**STORED DATA:**
···

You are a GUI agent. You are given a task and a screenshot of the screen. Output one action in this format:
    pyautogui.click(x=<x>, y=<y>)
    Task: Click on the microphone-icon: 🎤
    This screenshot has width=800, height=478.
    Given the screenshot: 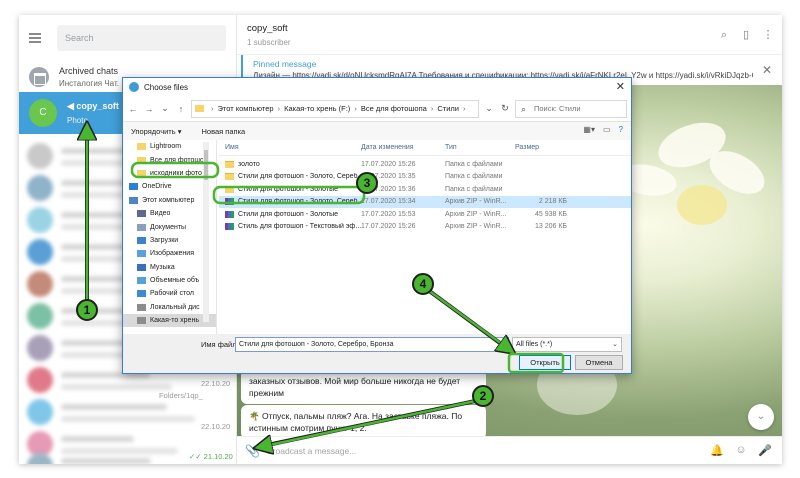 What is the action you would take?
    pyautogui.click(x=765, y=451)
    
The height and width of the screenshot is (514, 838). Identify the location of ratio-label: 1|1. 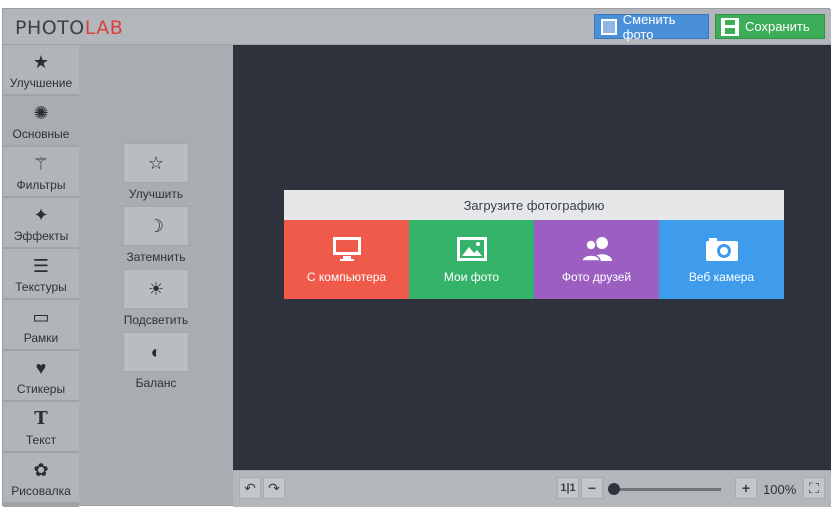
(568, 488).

···

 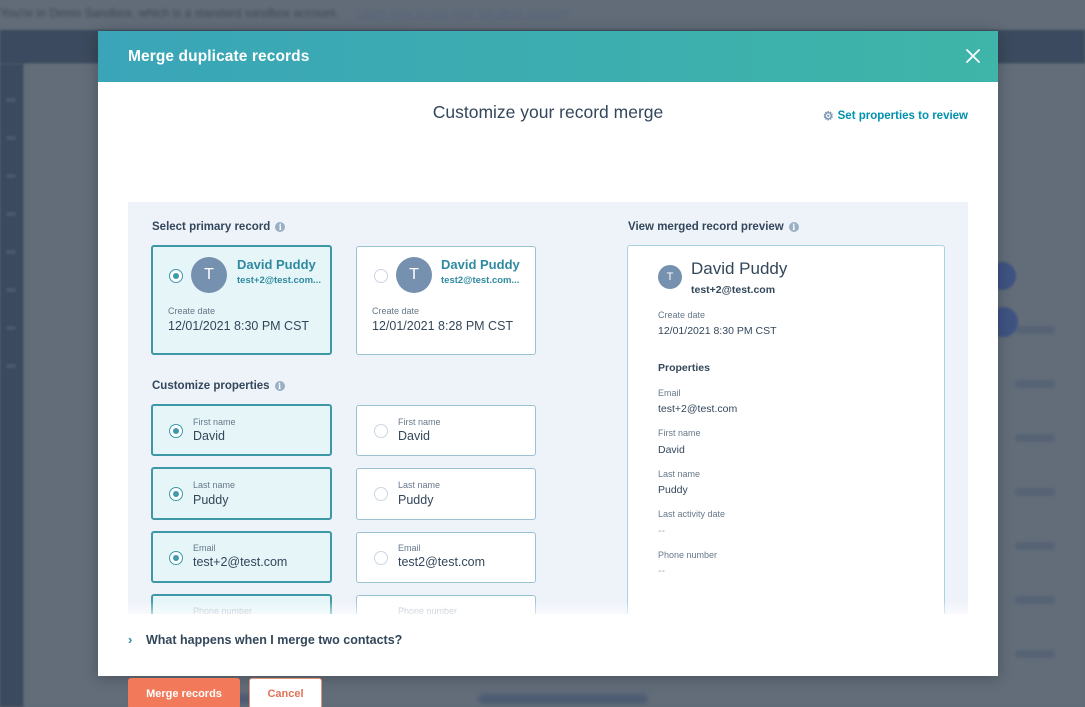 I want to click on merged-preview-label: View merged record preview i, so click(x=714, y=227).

···

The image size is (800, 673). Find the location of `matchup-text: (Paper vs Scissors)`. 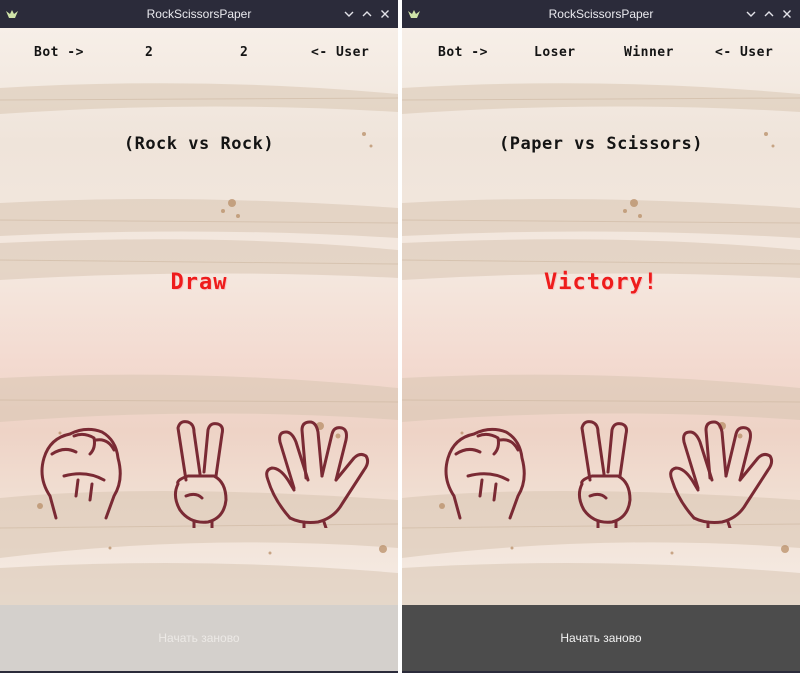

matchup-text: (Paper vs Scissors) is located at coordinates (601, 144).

···

**EXERCISE OBJECTIVE:** Convert the listing, from the line containing "The height and" through the line containing "(568, 488).", into a JSON list of strings with one string per line, skipping blank lines and leaving out the pictures.

**RESULT OF THE TASK:**
[
  "The height and width of the screenshot is (514, 838). Identify the location of ratio-label: 1|1. ",
  "(568, 488)."
]